## [What is needed]
Copy nothing but the lines from the one containing "Viewport: 1376px width, 768px height." through the last line of the entries below, exactly as written and without pictures.

## [Dataset records]

++++++++

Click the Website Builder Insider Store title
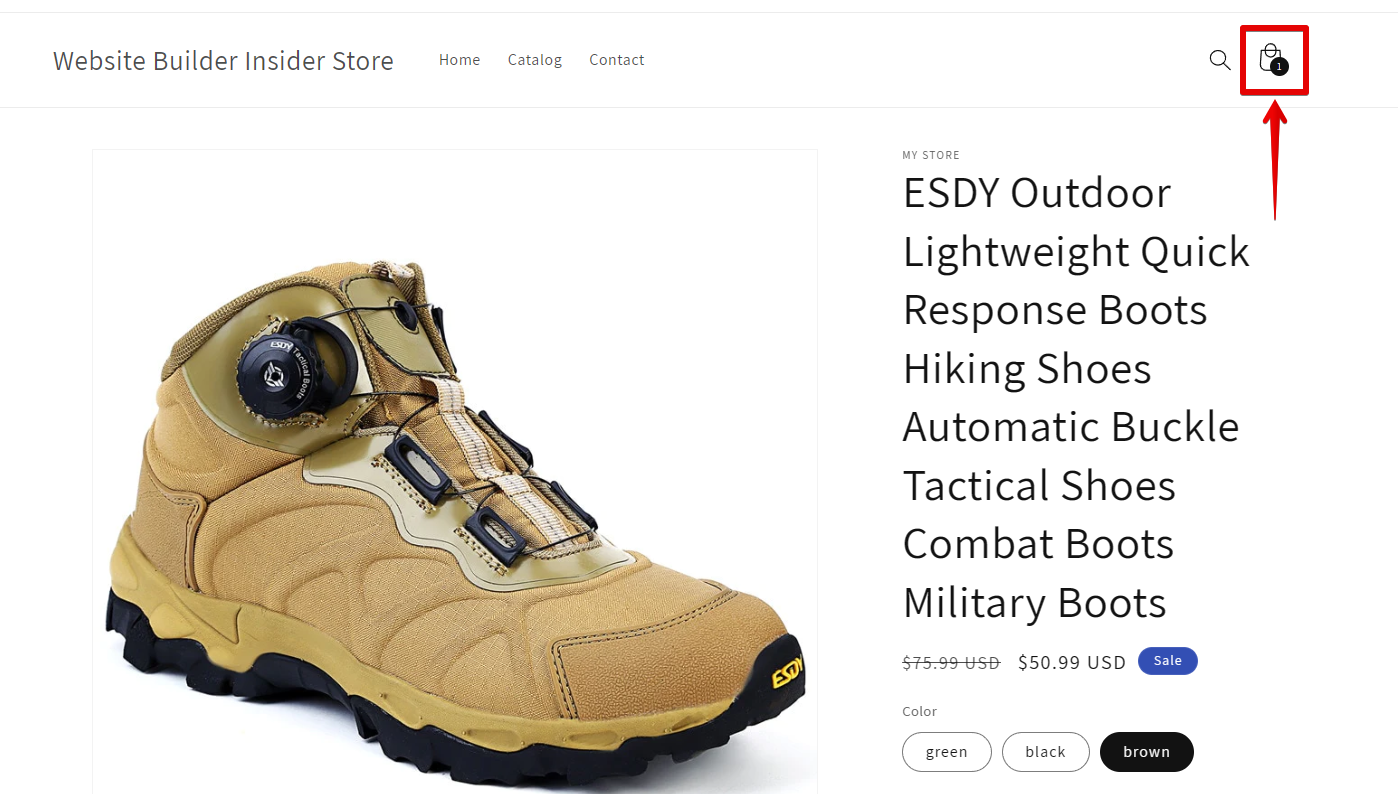This screenshot has height=794, width=1398. pyautogui.click(x=223, y=61)
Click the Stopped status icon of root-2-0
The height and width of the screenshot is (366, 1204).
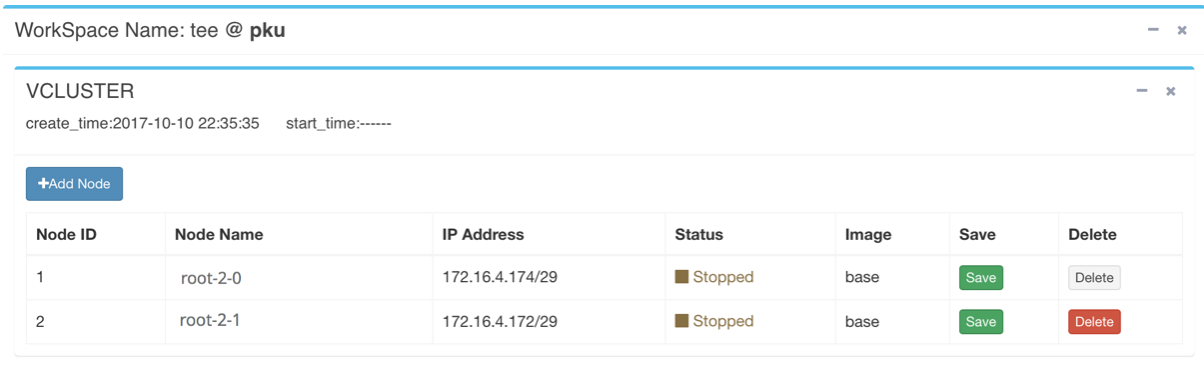[x=682, y=277]
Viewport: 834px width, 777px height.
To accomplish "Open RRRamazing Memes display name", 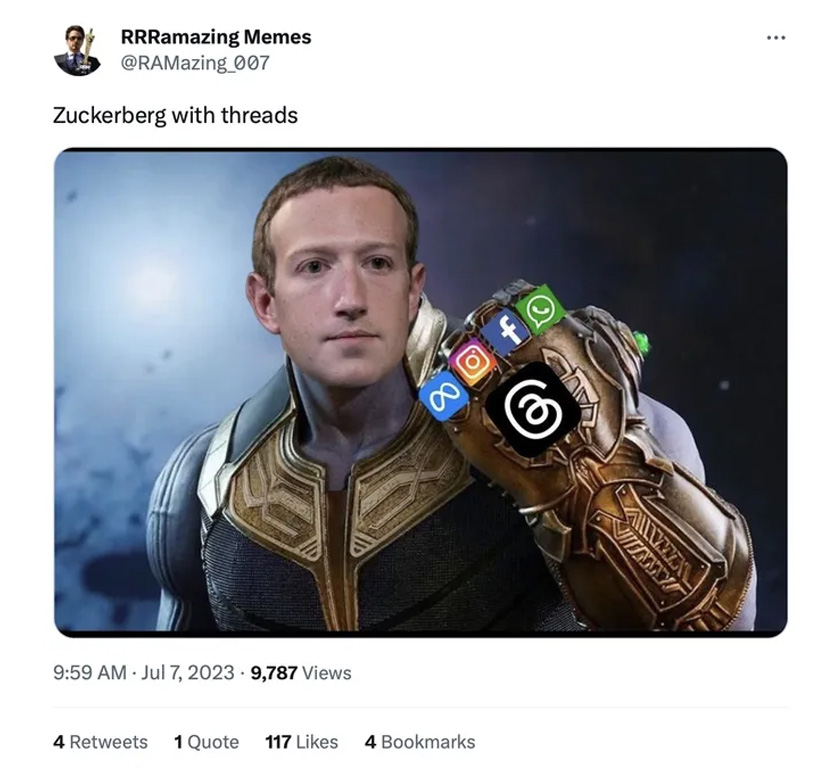I will (x=216, y=37).
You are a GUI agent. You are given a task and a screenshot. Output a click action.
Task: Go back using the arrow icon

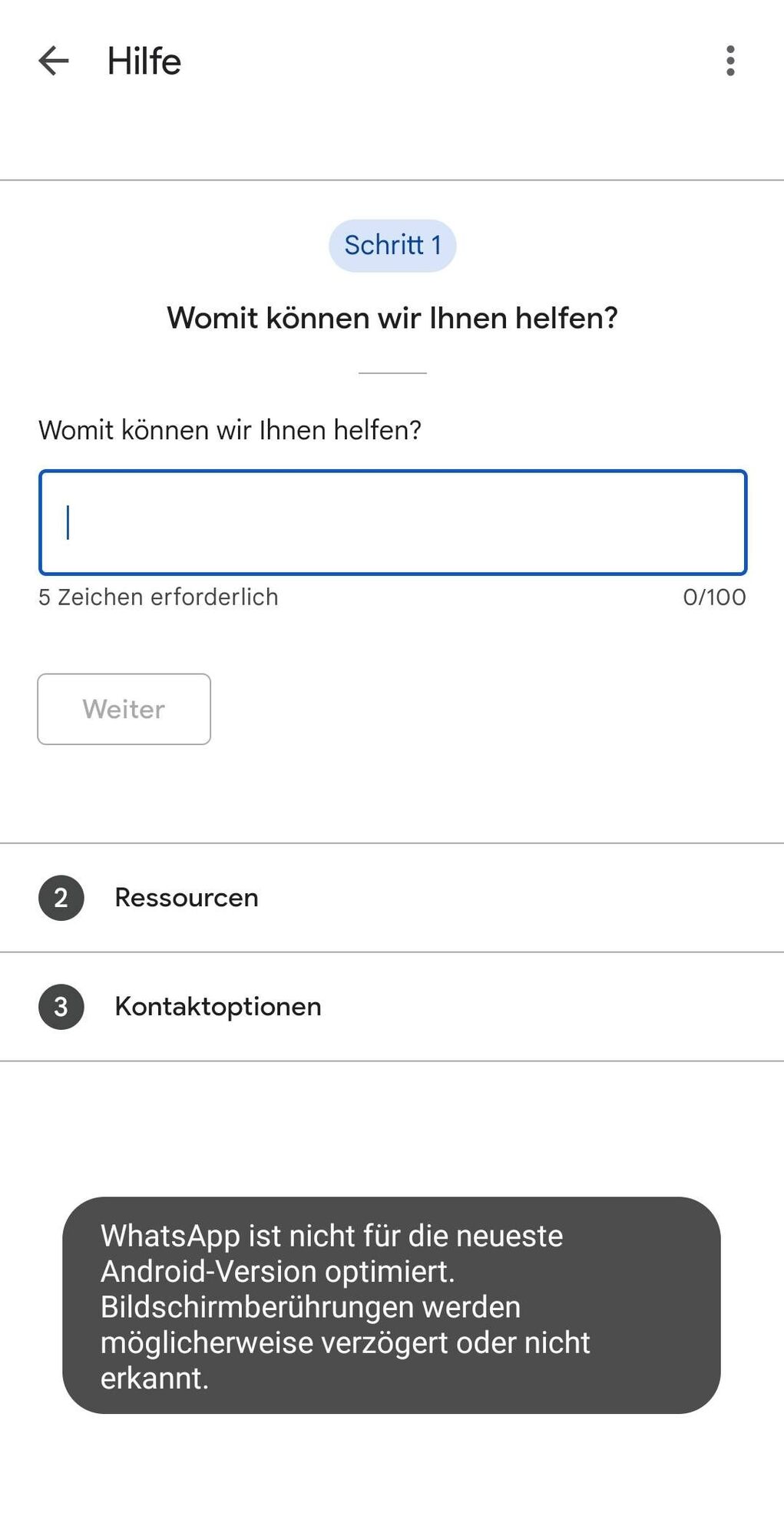[54, 61]
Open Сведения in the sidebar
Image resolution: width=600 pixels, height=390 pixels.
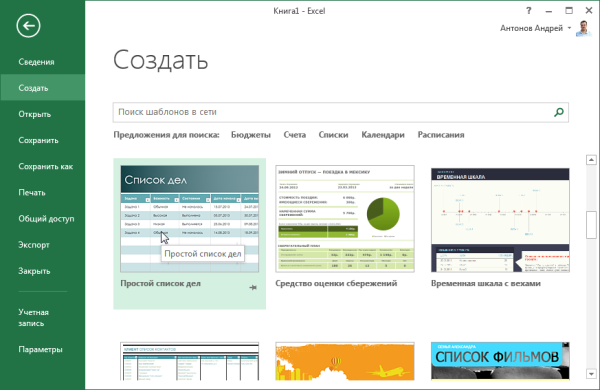[36, 62]
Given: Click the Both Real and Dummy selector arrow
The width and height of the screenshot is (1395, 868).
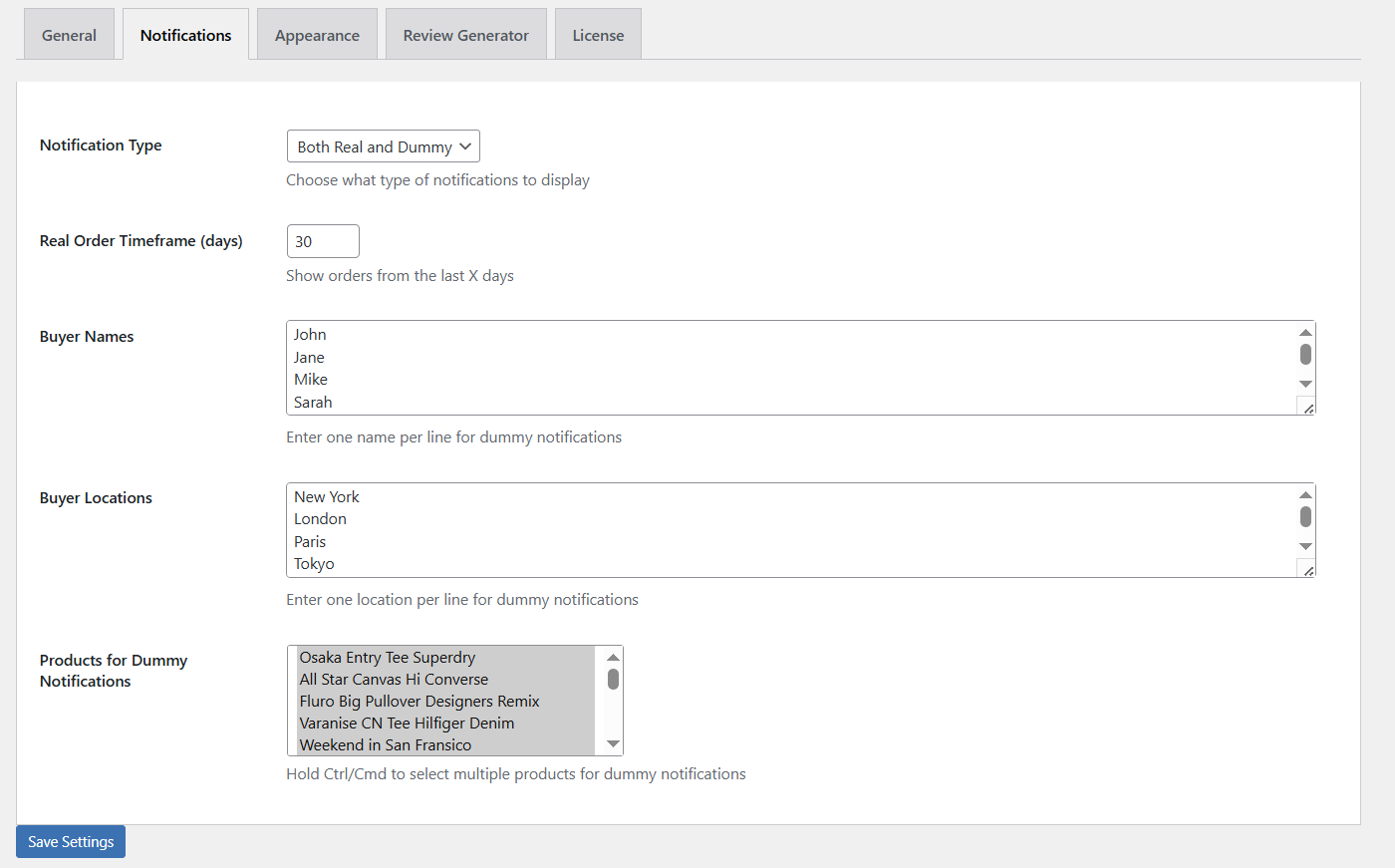Looking at the screenshot, I should point(466,145).
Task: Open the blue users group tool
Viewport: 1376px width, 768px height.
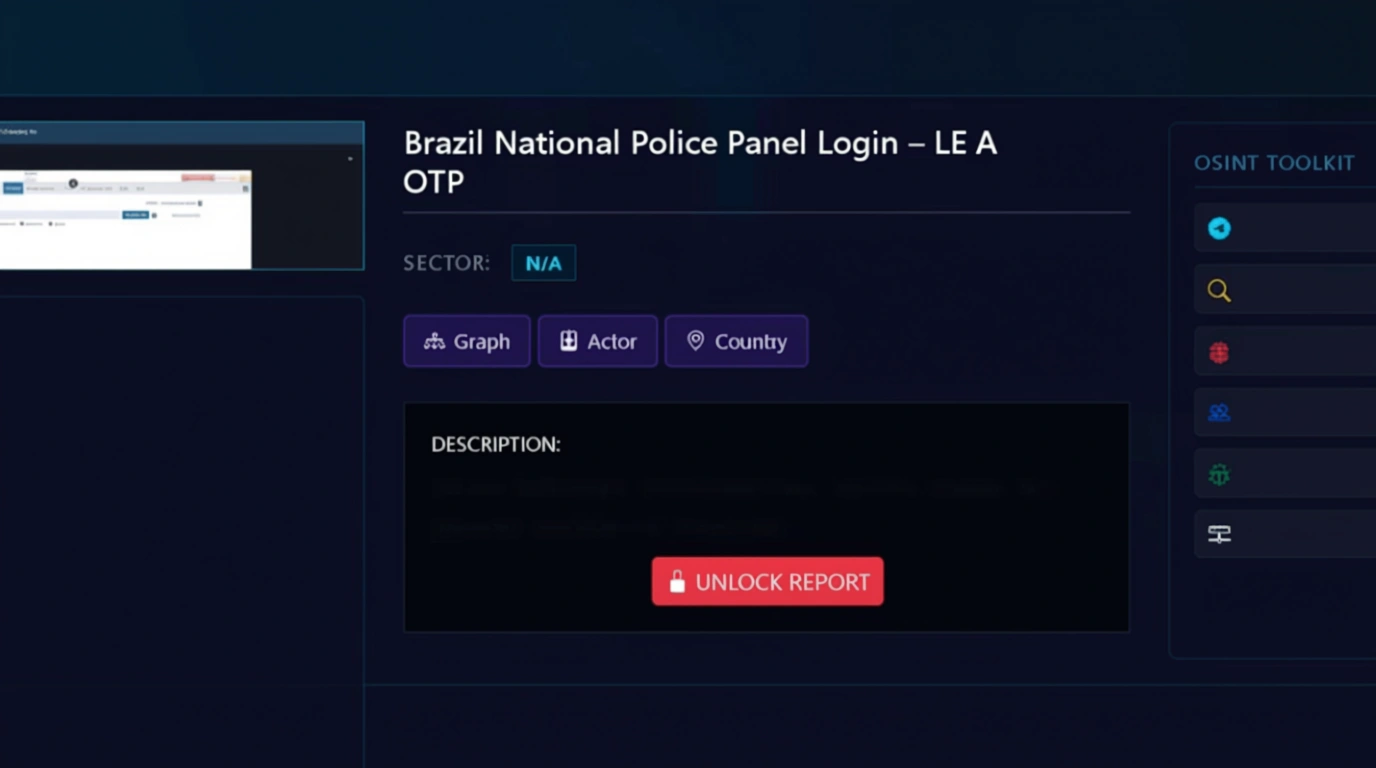Action: 1219,413
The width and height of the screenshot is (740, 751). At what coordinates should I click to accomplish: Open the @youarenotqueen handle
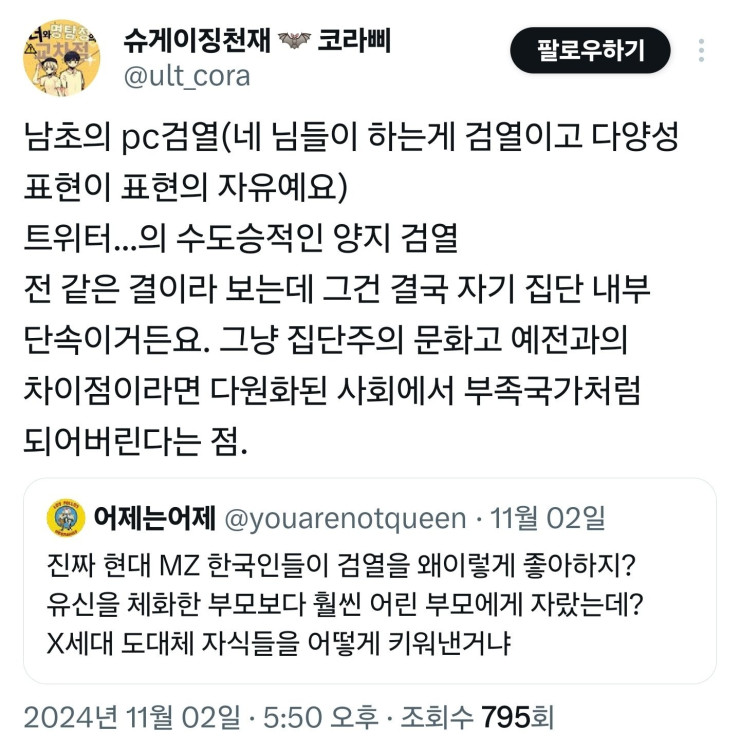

++++++++

## [Solution for this exercise]
Viewport: 1376px width, 768px height.
Action: 1219,413
The width and height of the screenshot is (740, 751). At what coordinates should I click to accomplish: Open the @youarenotqueen handle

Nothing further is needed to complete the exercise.